Le domaine du référendum qu'institue l'article 43 est vaste et imprécis (1) mais il semble qu'il soit tout de même limité à l'adoption d'une loi ordinaire (2).

1. Un domaine vaste et imprécis (...)

Le domaine de l'article 43 est vaste en ce que l'objet du texte ou de la question sur lequel peut porter le référendum est défini de manière vague et imprécise (a). Il en découle une étendue immense de l'objet en cause (b).

a. Un objet défini de façon vague et imprécise

Le président de la République peut « soumettre tout texte ou toute question qui lui paraît devoir exiger la consultation directe du peuple ». L'objet de l'article 43 est vague et imprécis : il se contente de dire « tout texte » ou « toute question » à la seule condition que le président de la République juge discrétionnairement que ce texte ou cette question est de nature à justifier une consultation directe du peuple174. Dans certains régimes politiques africains, l'objet du texte ou de la question du référendum est défini de manière plus précise. Ainsi cet objet peut être toute question d'intérêt national, un projet de loi portant sur l'organisation des pouvoirs publics, comportant approbation d'un accord d'union ou tendant à autoriser la ratification d'un traité175 (art. 41 de la Constitution du Mali) ou une question relative à la promotion et au renforcement des droits de l'homme, à l'intégration sous-régionale ou régionale et à l'organisation des pouvoirs publics (art. 58 de la Constitution du Bénin). Rien d'aussi précis dans la Constitution ivoirienne.

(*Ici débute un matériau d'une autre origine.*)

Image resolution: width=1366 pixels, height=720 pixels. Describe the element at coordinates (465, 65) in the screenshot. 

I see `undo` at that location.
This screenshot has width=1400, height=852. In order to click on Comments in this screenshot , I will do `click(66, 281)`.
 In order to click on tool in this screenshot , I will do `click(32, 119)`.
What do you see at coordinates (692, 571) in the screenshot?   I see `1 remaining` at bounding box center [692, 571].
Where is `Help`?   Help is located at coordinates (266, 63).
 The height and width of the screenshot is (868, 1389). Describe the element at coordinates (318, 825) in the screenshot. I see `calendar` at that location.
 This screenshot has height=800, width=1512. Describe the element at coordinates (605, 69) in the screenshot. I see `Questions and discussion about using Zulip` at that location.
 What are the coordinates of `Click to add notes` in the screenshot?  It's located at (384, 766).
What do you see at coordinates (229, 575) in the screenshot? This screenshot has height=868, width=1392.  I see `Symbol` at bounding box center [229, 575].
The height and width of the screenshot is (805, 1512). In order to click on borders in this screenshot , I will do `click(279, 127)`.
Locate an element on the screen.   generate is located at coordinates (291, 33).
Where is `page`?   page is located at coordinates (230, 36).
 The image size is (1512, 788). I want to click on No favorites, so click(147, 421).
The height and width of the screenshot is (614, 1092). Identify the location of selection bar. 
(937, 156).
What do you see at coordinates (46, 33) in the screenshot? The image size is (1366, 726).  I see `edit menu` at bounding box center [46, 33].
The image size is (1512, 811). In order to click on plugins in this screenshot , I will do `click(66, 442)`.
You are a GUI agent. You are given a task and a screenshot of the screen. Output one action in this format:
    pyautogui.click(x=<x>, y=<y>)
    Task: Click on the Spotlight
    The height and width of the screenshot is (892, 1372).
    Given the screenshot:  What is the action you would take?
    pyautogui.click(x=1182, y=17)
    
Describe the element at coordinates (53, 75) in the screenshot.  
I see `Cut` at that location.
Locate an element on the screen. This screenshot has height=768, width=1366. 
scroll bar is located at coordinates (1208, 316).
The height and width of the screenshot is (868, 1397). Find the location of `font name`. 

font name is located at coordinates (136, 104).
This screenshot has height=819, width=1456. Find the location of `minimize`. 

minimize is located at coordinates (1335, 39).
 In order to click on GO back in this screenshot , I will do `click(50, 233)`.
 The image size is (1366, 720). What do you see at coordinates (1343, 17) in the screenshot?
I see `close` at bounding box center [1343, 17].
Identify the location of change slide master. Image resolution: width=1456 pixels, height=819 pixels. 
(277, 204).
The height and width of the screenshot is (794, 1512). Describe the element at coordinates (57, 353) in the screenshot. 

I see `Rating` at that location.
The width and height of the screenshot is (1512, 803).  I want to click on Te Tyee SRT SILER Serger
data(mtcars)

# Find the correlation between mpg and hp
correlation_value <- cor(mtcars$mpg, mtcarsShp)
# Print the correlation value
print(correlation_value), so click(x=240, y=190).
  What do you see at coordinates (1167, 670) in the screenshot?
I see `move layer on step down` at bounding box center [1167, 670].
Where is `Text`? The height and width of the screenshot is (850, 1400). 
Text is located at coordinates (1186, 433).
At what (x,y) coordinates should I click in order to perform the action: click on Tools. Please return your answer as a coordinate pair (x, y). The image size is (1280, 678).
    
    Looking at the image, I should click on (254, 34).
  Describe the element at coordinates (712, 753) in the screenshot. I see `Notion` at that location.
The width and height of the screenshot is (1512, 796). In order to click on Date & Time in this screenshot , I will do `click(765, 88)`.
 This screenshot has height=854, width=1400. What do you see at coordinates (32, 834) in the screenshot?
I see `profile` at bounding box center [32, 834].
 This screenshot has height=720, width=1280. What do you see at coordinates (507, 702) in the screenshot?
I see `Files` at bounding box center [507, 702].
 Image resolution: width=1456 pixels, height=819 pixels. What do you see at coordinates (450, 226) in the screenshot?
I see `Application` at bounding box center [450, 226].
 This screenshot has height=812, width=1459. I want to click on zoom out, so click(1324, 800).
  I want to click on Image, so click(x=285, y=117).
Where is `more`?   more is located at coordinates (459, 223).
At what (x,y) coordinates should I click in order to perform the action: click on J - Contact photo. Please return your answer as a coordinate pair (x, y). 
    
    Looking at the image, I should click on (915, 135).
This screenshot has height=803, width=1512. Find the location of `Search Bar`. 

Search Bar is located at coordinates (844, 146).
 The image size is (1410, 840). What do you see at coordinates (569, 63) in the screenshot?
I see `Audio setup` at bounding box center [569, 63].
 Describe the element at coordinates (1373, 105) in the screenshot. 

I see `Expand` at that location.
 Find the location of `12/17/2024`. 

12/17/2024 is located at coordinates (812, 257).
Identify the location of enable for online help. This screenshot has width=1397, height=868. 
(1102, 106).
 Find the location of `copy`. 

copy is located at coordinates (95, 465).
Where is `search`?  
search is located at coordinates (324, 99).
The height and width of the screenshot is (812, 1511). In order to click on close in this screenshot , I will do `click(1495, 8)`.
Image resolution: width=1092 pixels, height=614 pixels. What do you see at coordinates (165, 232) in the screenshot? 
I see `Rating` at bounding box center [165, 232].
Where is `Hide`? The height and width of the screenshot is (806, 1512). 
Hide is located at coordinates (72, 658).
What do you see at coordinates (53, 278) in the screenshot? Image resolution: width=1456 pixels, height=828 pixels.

Il résulte du caractère vague et imprécis de l'objet du référendum prévu à l'article 43 que le président de la République dispose en régime ivoirien de très larges possibilités en la matière.

174 L'article 43 de la Constitution de 2000 ne fait que reprendre à peu de mots près l'article 14 de la Constitution de 1960 qui disposait que : « Le président de la République, après accord du bureau de l'Assemblée nationale, peut soumettre au référendum tout texte ou toute question qui lui paraît devoir exiger la consultation directe du peuple. Lorsque le référendum a conclu à l'adoption du projet, le président de la République le promulgue dans les délais prévus à l'article précédent ».

175 Les traités dont il s'agit sont ceux qui, sans être contraires à la Constitution, auraient des incidences sur le fonctionnement des institutions. Quant aux traités contraires à la Constitution, il faudrait au préalable une révision de la Constitution avant que la ratification de ces traités ne puisse intervenir.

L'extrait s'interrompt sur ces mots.